「オン・ザ・ミルキー・ロード」の一場面

【シネマプレビュー】 オン・ザ・ミルキー・ロード


 隣国と戦争中のとある国。コスタ(エミール・クストリッツァ)は、戦場にミルクを運ぶ仕事をしている。村一番の美女、ミレナ(スロボダ・ミチャロビッチ)はコスタとの結婚を夢見るが、彼はミレナの兄の花嫁(モニカ・ベルッチ)にほれてしまい、事態は思わぬ方向に…。

 「アンダーグラウンド」のクストリッツァ監督の9年ぶりとなる新作。
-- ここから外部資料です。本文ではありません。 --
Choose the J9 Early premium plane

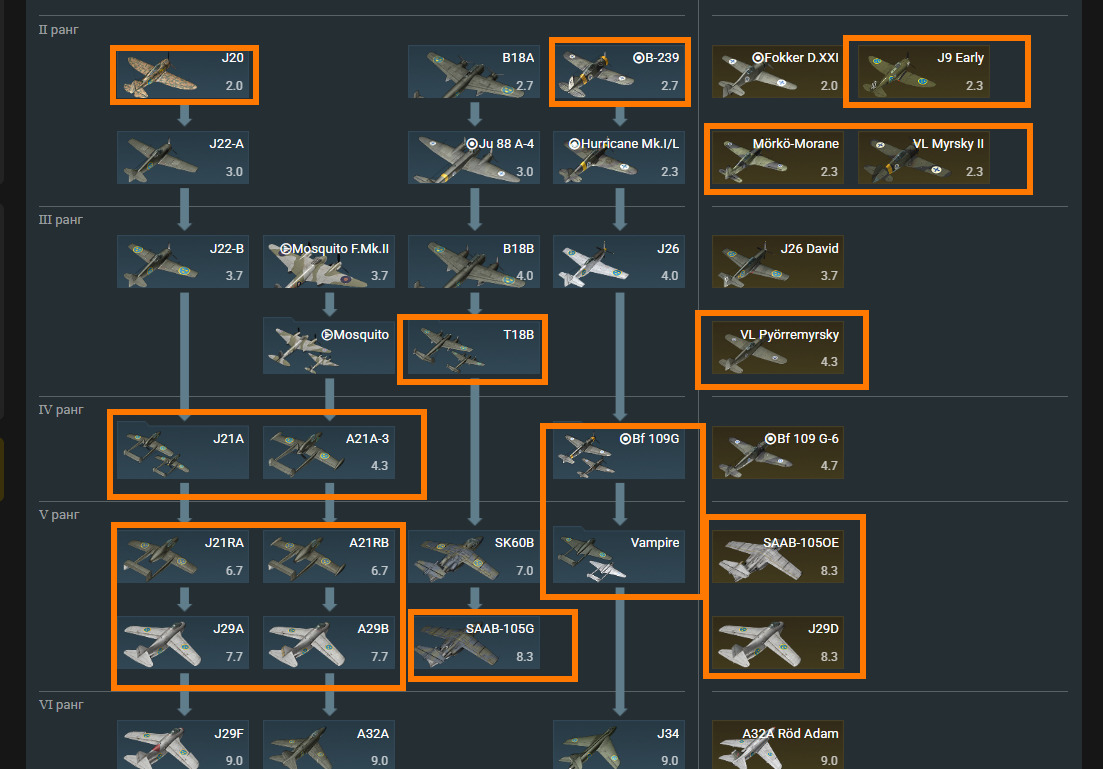pyautogui.click(x=924, y=72)
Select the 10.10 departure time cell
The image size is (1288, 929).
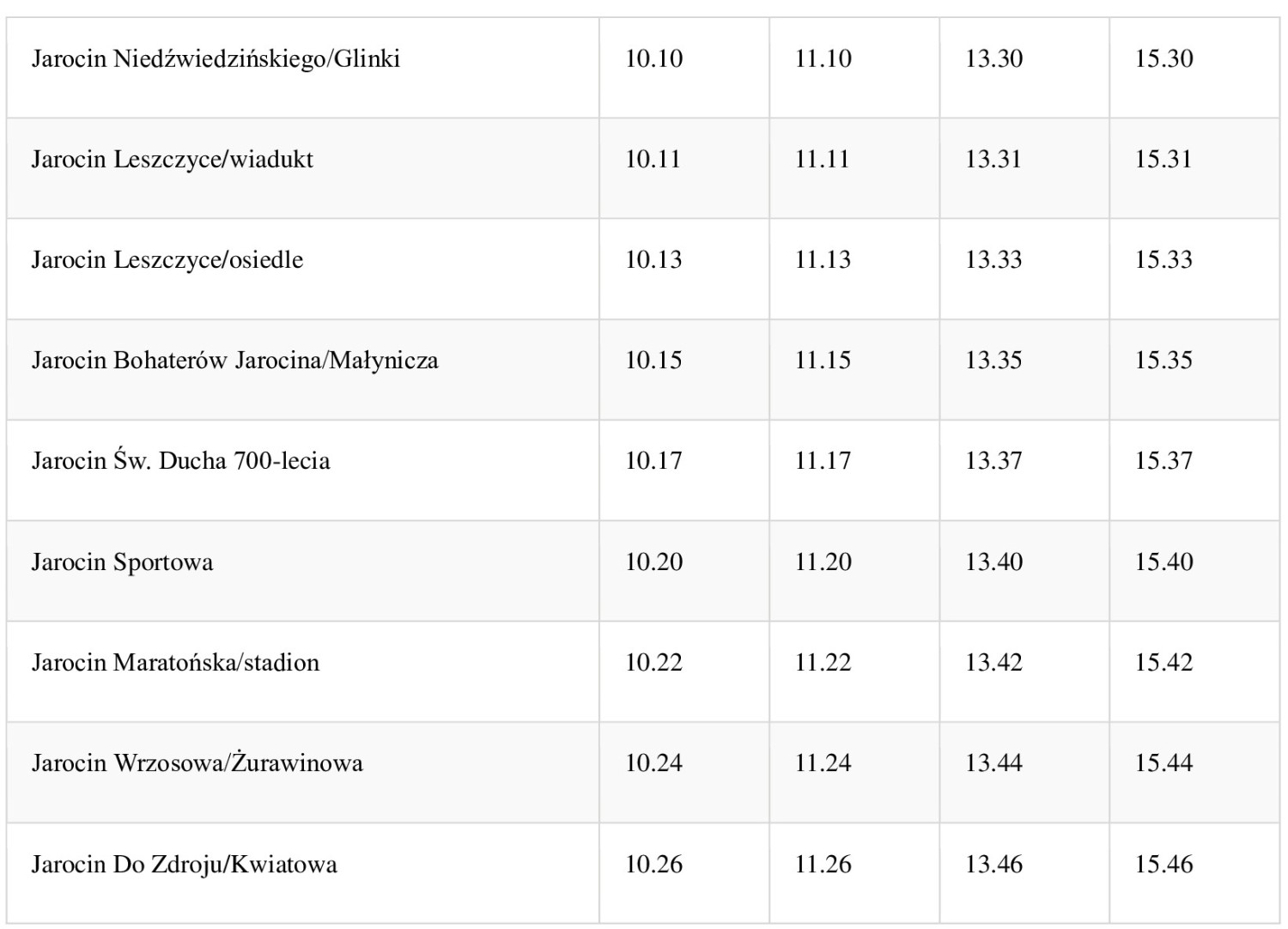coord(653,58)
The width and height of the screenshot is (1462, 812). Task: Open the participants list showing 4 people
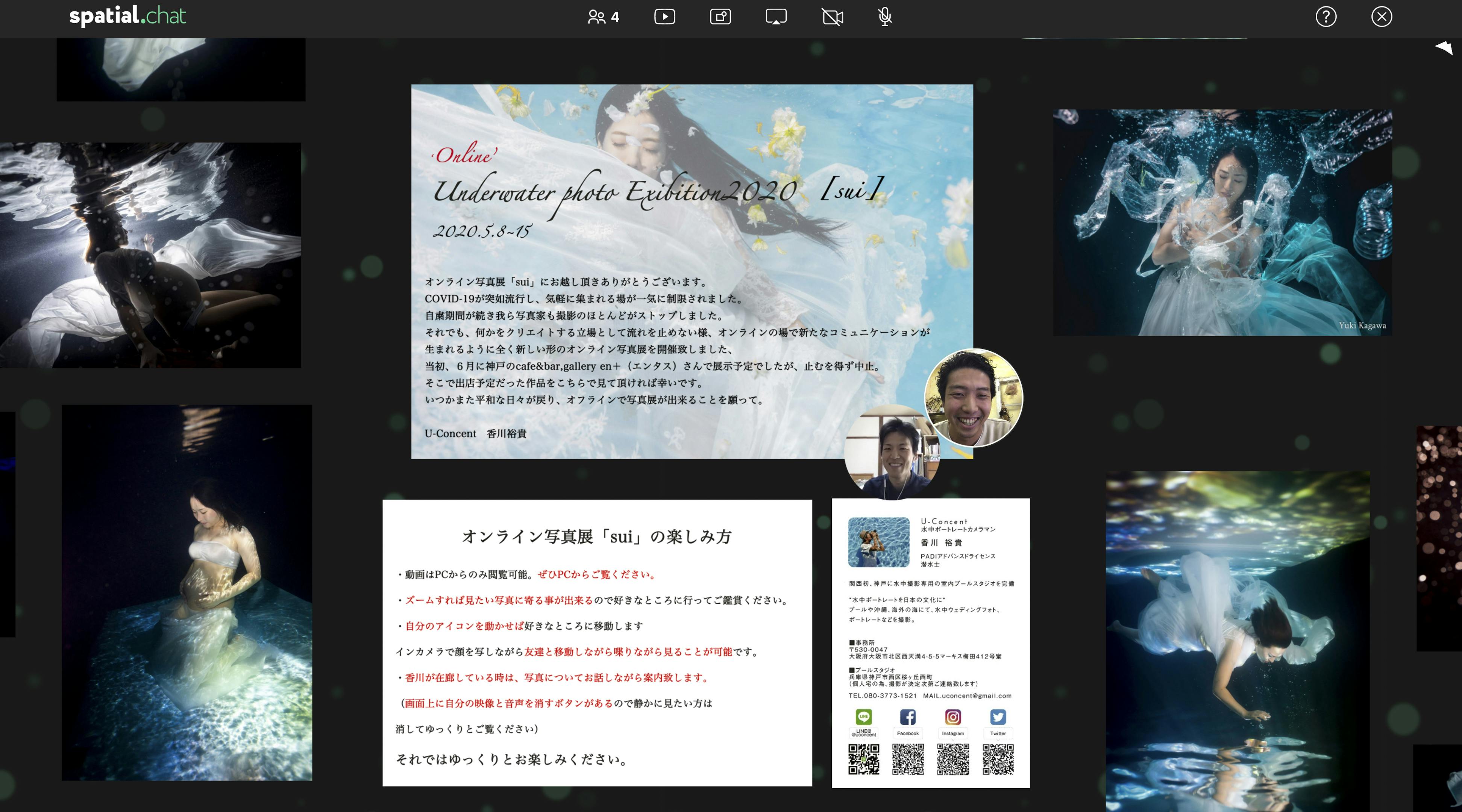pyautogui.click(x=603, y=17)
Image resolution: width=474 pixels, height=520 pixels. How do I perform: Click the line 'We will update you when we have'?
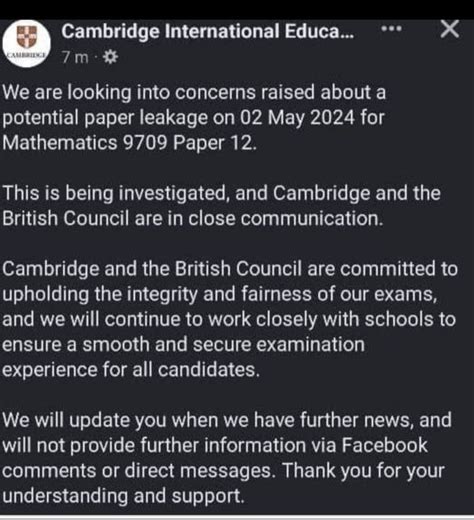coord(227,420)
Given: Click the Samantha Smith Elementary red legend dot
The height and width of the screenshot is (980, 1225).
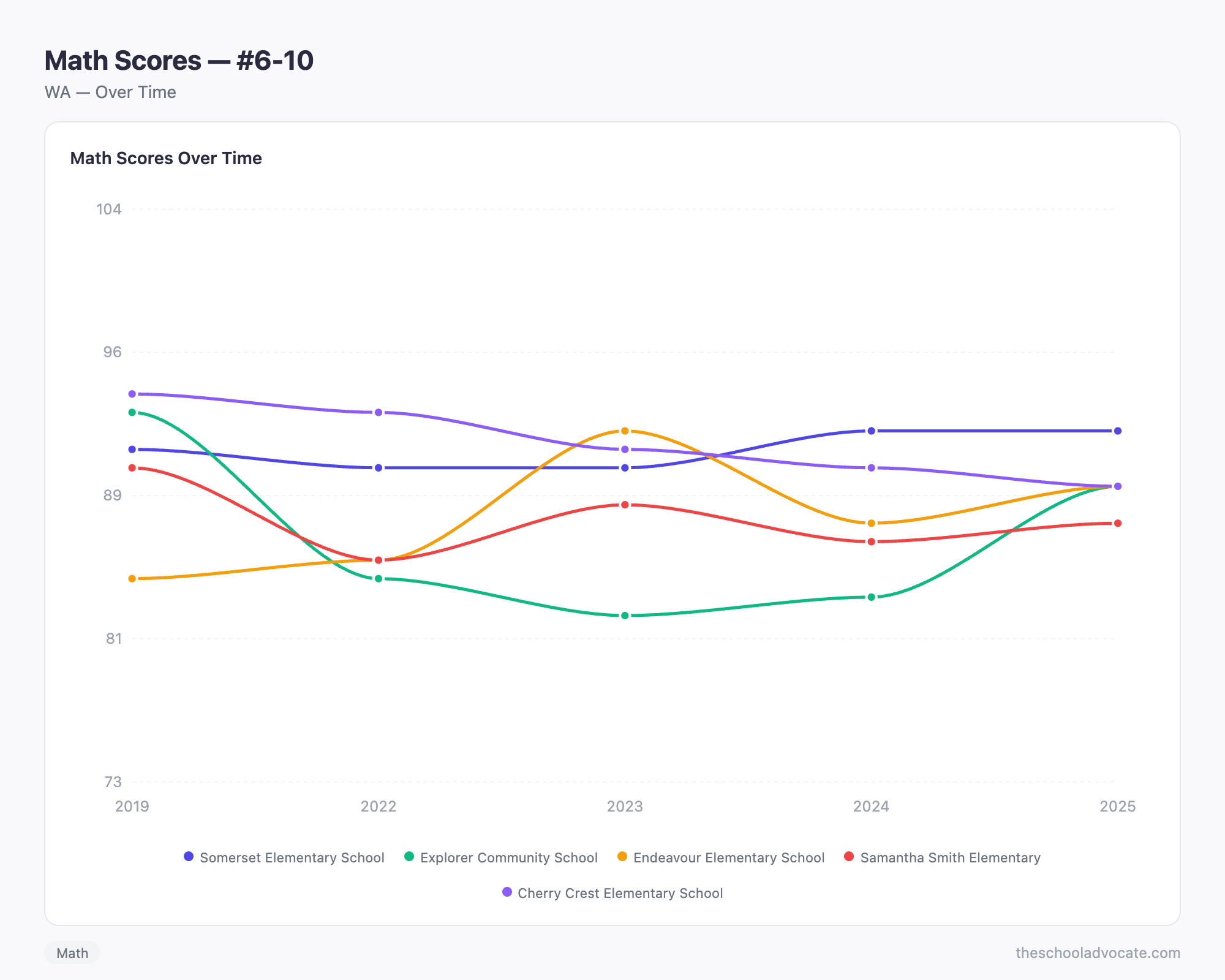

冒頭、銃弾が飛び交い、爆弾が炸裂(さくれつ)する戦場を、ロバに乗ったミルク売りのコスタがちょこちょこと進む。緊迫した戦闘と牧歌的な村の生活が同居した不条理感あふれる描写が魅力的だ。ミルクを飲むヘビや人間の戦いを俯瞰(ふかん)するハヤブサなど、聖書や民話のような世界観が展開。後半は、ある事情で特殊部隊に追われる花嫁との逃避行となる。村での虐殺や2人を守って犠牲となる動物たちなど、悲惨な出来事が次々と起こるが、奇想天外なイメージの連続に翻弄されるばかり。クストリッツァ監督は現ボスニア・ヘルツェゴビナのサラエボ出身。暴力の中でも平和と愛、そしてユーモアを求め続ける姿勢に心を打たれる。